The British Government cannot force individuals to receive the vaccination. It follows then that the chances of any contract of employment obliging an employing to do so being enforced are remote to say the least. Individuals are naturally being urged to have the jab but only will do if they want to. We do discuss the consequences of the employment issue a little later.
The majority of employers will wish that their employees receive this in order to mitigate the spread within their workforce, but the news often broadcasts examples of anti-vaxxers and conspiracy theorists.
The various laws do require employers to take all reasonably practical precautions to reduce and mitigate risks in the workplace to the lowest level possible taking into account all relevant matters. This is prescribed under s2 of the Health & Safety at Work Act 1974.
This duty will not extend to breaching an individual’s freedom of choice whether or not to have the jab and that individual cannot be physically forced to receive it. Neither will employers be forced to go out and purchase stocks to help speed up the process for their work force.
Firms will and are encouraging their workforce to accept the offer of the jab in order to make their workplace a safer place and reduce that individual’s chance of getting infected. Obviously the other existing Covid secure practices and procedures measures should be maintained and other steps detailed in any Health & Safety Policy.
The employment contract is of course legally binding. A number of these contracts contain clauses compelling the employee to follow reasonable directions and instructions from the employer. Is requiring the employee to receive the jab a reasonable instruction?
This is very difficult to judge but at the same time crucially important. If the employer issues this instruction which is subsequently ignored by the employee or worker, is this a breach of contract justifying disciplinary action including dismissal? No doubt this will be tested in the near future in Industrial Tribunals as the World health Organisation has confirmed that roll out of the vaccination is likely to result in lower infections.
However, the jury seems to be out on this issue. There are a number of very important factors which must be taken into account when considering whether the employer’s request is reasonable. These include (in no particular order);
a) How close is the contact between the workforce?
b) How close is the contact between the employee and third-party customers/suppliers?
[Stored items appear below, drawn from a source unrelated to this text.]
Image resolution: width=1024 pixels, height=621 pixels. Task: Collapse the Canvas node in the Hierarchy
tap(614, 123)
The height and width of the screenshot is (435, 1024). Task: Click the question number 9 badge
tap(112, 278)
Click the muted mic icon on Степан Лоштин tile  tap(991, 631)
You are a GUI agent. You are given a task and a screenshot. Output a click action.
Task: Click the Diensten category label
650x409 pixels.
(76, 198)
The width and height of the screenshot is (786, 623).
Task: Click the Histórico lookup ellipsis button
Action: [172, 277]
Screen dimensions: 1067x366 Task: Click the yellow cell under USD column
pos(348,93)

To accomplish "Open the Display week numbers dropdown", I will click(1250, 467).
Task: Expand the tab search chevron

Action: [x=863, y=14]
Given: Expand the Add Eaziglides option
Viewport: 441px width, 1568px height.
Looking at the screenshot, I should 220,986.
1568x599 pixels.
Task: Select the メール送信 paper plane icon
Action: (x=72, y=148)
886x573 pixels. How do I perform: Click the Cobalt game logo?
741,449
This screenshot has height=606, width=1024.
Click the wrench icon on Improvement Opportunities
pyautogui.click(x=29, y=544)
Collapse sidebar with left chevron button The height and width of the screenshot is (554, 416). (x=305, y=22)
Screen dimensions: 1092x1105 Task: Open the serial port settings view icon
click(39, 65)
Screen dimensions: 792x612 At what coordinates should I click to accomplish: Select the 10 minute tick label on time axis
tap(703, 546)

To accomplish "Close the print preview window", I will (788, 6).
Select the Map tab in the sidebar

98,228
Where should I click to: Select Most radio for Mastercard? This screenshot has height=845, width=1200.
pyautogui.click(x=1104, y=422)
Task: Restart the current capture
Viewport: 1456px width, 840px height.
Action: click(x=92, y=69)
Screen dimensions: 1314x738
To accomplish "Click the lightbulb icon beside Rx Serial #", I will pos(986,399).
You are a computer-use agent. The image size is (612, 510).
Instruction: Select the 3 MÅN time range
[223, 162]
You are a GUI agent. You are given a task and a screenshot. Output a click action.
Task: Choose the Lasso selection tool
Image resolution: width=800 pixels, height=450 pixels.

The employer is obliged to consider not only risk to the individual but also risk to other people. One might say that an individual is quite allowed to risk his or her own health but not that of the work colleagues or customers or pupils or whoever.
So, it seems quite reasonable for a hospital employer to instruct that its front-line workers receive the jab and that refusal to do so might lead into disciplinary proceedings. Is it reasonable to insist that a remote home worker does likewise? – Probably not - It must be a question of proportionality and degree of contact i.e. risk of infection.
Given that at the time of writing this article only 10% of the UK population have been inoculated, employers have some time to consider their stance. If the request is reasonable it is fair to ask the employees to confirm whether they have received the jab in order to keep records of compliance with the instruction. Such information will be medical data and therefore sensitive so be aware of your data protection duties!
If we all agree that in certain circumstances there can be a reasonable requirement, what about a reasonable refusal?
There may be valid reasons why certain people cannot have the jab. There may be genuine existing health conditions, allergies, needle fear, etc. Certainly, if a GP advises against having it, the employer must accept that and consider other ways to place that individual into a safe space if still working.
The same might apply to pregnant women or people with a genuine disability. This might bring the laws pertaining to discrimination into play and the requirement of an employee to make reasonable adjustments. The NHS have said that pregnant ladies will not be routinely vaccinated.
There may be distrust of the vaccination too. This distrust seems to be higher in non-White Groups. It is imperative that any employer decision to issue the instruction or enforce disobedience of it does not discriminate against certain groups. Such concerns should be discussed freely.
There are other groups too – such as Vegans. If animal products were used in the making of the vaccine, a true Vegan may be justified in its refusal.
Any instruction to have the jab must be reasonable and generic and not targeted at certain groups based on sex, religion, age etc. as such will be protected under the Equality legislation.
There is a school of thought that "anti-vaxxers" and conspiracy theorists will not have the ability to refuse a reasonable instruction as they have the onus of proving that their beliefs are worthy of respect in a democratic society.
If the employer’s request is reasonable and the employee’s refusal is not justified, protected or reasonable, then an employer could probably lawfully dismiss that employee after a fair process.
The employer will need to consider alternatives first such as home working, or a role offering reduced contact. There must be a warning mechanism and any process in the disciplinary procedure followed to the letter. It is unlikely that summary dismissal can be justified so dismissal would have to be on notice.
We stress that this is very much an untested area so any employers planning to discipline or dismiss should seek tailored appropriate legal advice.